And as long as we're talking about continuity, anyway: "Name of the Doctor" establishes that Clara has known and 'saved' all of the Doctors in all their incarnations. In "Day of the Doctor," Clara copes with being in the same room with three different Doctor incarnations (the War Doctor, Ten, and Eleven). In "Time of the Doctor" she watches Eleven get about a trillion years old. And yet, when Eleven turns into Twelve, she practically breaks up with him over the fact that he's got gray hair and a lined face and so all of a sudden she doesn't "know who the Doctor is any more." Given her history with the Doctor as established in that special trilogy, what the hell sense does that make?
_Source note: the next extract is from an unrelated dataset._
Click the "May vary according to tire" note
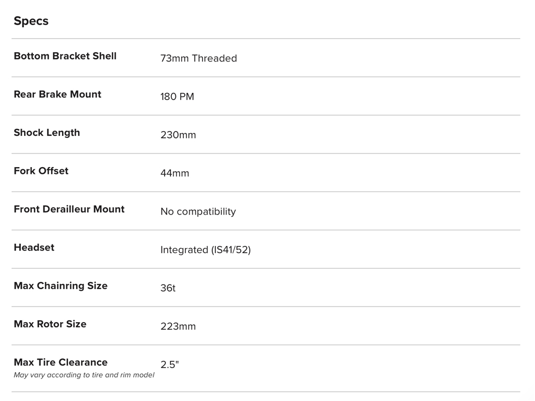535x401 pixels. point(84,375)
It makes no sense. Much the way Clara's characterization has made no sense from the moment she was introduced.

It bored me. That’s my basic problem with it. It gave me no reason to be interested in this show except for Peter Capaldi; but even there, if he’s just going to be dealing with the same crap plots and the same cartoonish settings and the same Clara (I’m sorry; I’ve tried to like her; I can’t; blame it on my advanced age) and the same weird futuristic self-repairing French spaceships from the beginning of time…what does it matter?

Ah well. Money saved on iTunes. But it’s a shame. It really is. I hate to see such a great opportunity so criminally wasted


End file.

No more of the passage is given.